Most Americans probably read about “cancel culture” and how it is used to separate conservatives and adults with deeply held religious beliefs from their livelihoods — and think, “That could never happen to me.”
Beware. If you are a realtor, you could be next. As legal scholar Eugene Volokh wrote, the National Association of Realtors has a new standard of conduct code that bans “harassing speech, hate speech, epithets, or slurs based on race, color, religion, sex, handicap, familial status, national origin, sexual orientation, or gender identity.”
The code applies to “public posting of hate speech,” which means that realtors who post sincerely-held political or religious beliefs, even on their non-business social media accounts, could lose their ability to practice their trade.
Warning. You don’t have to say anything reasonable people would see as “hate speech” to be sanctioned for “hate speech.”
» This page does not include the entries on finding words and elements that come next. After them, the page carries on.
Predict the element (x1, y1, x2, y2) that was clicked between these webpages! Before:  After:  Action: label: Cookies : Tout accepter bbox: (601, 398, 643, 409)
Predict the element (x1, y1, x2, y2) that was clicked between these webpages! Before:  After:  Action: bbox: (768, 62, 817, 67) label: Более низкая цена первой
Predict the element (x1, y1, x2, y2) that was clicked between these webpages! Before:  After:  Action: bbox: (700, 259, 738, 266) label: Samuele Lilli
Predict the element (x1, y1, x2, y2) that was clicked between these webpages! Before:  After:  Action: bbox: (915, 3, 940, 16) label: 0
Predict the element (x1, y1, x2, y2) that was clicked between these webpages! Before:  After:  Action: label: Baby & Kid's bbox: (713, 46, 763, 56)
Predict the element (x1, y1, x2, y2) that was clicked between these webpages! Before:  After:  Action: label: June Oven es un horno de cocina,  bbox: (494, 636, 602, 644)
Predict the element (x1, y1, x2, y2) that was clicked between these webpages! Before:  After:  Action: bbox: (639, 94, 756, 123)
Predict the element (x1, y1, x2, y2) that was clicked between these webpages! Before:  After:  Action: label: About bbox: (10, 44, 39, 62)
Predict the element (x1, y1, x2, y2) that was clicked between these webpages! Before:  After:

Missoula, Montana realtor Brandon Huber is a part-time realtor as well as the lead pastor of the Clinton Community Church in the area. The church had been partnering with the Missoula Food Bank to distribute free lunches to children in the summer. When the food bank began inserting LGBTQ “Pride” notes in the “Kids Eat Free” lunches, the church decided to opt out because the notes, Huber explained, “went against our biblical doctrine.”
“Against our biblical doctrine.” Apparently, that’s “hate speech.”
After Huber sent out a letter to his parishioners explaining his decision, someone in Clinton filed a complaint that charged Huber with an ethics violation of the Realtors’ code. The Missoula Organization of Realtors looked into the matter and agreed with the complaint to the extent it found “potentially unethical conduct.”
If the complaint prevails, Huber could lose his access to MLS listings — and hence his ability to do the job.
On Nov. 2, I interviewed John McWhorter, author of “Woke Racism: How a New Religion Has Betrayed Black America” for the Commonwealth Club. You can watch here and see how the interview made it into my most recent column here.
I highly recommend this book. It starts with the story of Alison Roman, a New York Times food writer who criticized Marie Kondo and Chrissy Tiegen for their commercialism. Kondo is Japanese and Tiegen is half white, half Thai. The Twitter mob decided her criticism was racist — even thought Roman made no mention or allusion to their race — and eventually cost Roman her job. Roman’s story prompted McWhorter to write the book.
“To criticize them if you’re white is some kind of moral transgression,” McWhorter told me. “And all of us know except for roughly seven and a half people who are probably responsible for getting her fired, that it makes no sense for her to lose her job for these off-handed criticisms of these two very rich, very influential people, neither of whom think of themselves as ‘at the hands of white hegemony.’ Both of them were perplexed at all of this, and yet that's the way it had to be. And I thought, ‘Wow,’ and this is the main thing I thought. I thought the people who got Alison Roman fired thought they were doing a good thing. I wasn't thinking that they're holding pitchforks and running down a hill. I thought these are peaceable, sensible, probably over educated people who genuinely thought that what they did was the right thing. But the thing is, most of the rest of us know that what they did was a barbarity…”
Read the complaint against Huber. It starts on page 17 and it should terrify you.
The woman who filed the complaint against Huber — her name is redacted in the document I have — likely fits into that category. She writes with no sense of irony:
“It's a sad day when supporting inclusivity means being excluded and even shunned from an entire community.”
It’s also pretty clear that she wants to have a bunch of boards and panels decide who gets to make a living and how — depending on whether those individuals share her politics. If they don’t share her politics, they’re haters.
In her rambling statements, the complainant actually asks:
“Are realtors even allowed to be Pastors too?”
Yes, a person with this shallow an understanding of the working world actually got the realtors to turn on one of their own. That door is now open. So who’s next?